Women Workforce Participation India: Rising Trends but Low Leadership Representation
Context: Women Workforce Participation India
Using data from the Periodic Labour Force Survey (PLFS) — Ministry of Statistics and Programme Implementation (MoSPI), World Bank (2023), and Centre for Social and Economic Progress (CSEP), the article shows a clear trend: more women are entering the workforce, but very few are reaching positions of power.
1. Participation improving, but still low
- Female Labour Force Participation Rate (LFPR):
33.9% (2022) → ~40% (2025) - Still behind:
Global ~49% | Brazil ~53% | Vietnam ~69%
2. Growth linkage (Why it matters)
- World Bank (2023):
India needs ~8% annual growth till 2047 - Low female participation = constraint on growth
3. Clear leadership deficit
- Women in legislators/senior officials/managers: 13.1%
- Corporate boards:
- 77% firms → only 1–2 women directors
- Women chairpersons:
BSE 200: ~7% | NSE 500: ~5%
4. Business & ownership gap
- Female-owned establishments: 27% (2025)
(Annual Survey of Unincorporated Sector Enterprises — MoSPI)

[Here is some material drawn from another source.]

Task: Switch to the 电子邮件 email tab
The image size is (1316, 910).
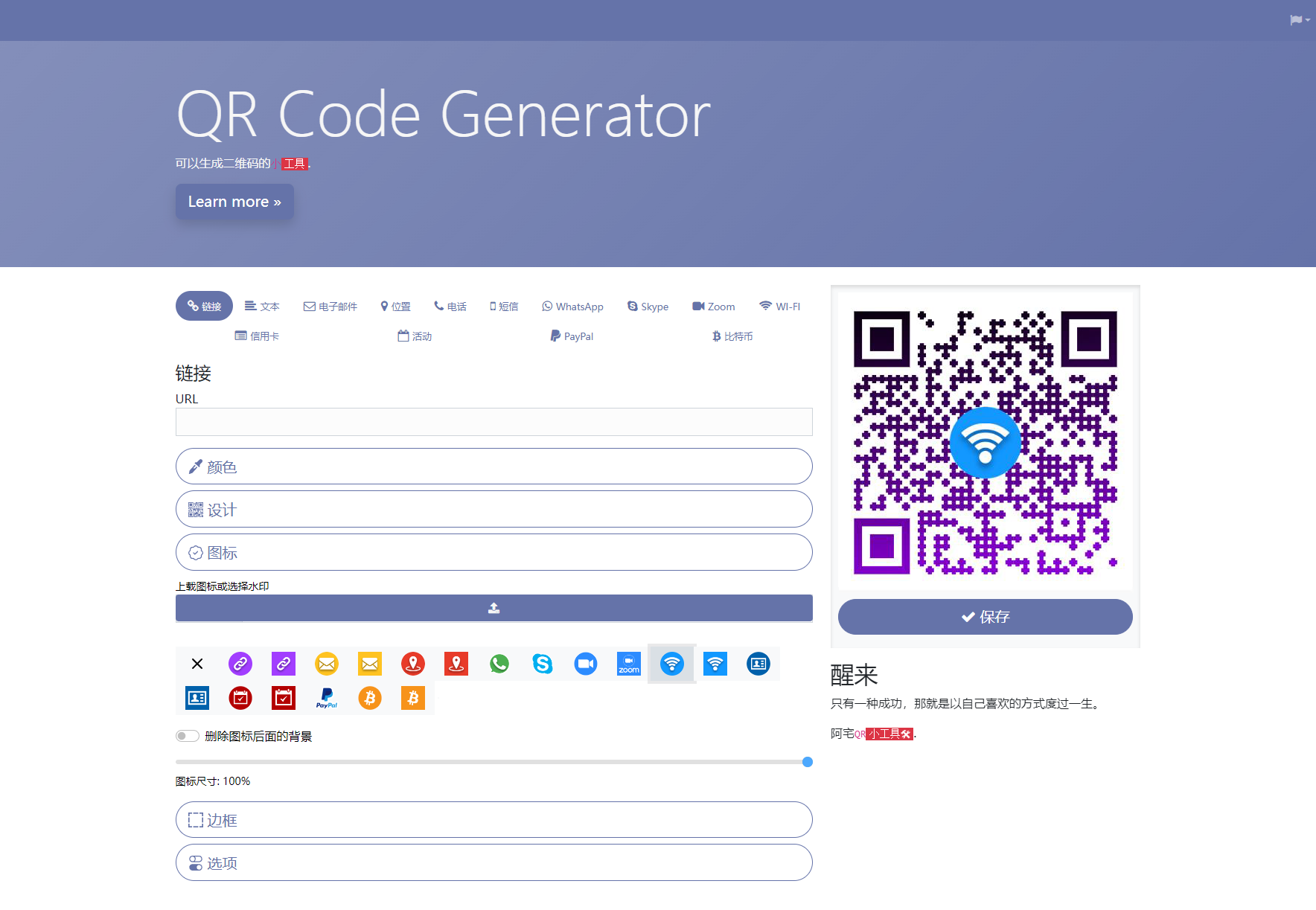Action: pyautogui.click(x=330, y=307)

5. Academia (elite institutions)
- IITs: ~14% female faculty (stagnant)
- IIMs: range 19%–31%
(Highest: Calcutta ~31%, Kozhikode ~30%)
6. Structural constraint
- Labour force largely informal & low-wage
- Supply ↑ without demand → wage pressure
- Need labour-intensive job creation
7. Policy bottleneck
- Women’s Reservation Act implementation delayed
(linked with delimitation)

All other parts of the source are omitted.